Problem statement:
State how many lines in the listing below contain the string "image", with case counting, and give only the number.

Records shown:

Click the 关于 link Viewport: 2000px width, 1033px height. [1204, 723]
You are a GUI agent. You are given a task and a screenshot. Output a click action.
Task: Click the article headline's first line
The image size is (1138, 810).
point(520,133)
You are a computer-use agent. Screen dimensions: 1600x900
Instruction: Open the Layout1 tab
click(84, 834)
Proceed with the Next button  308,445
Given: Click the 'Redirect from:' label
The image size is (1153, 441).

Correct result:
2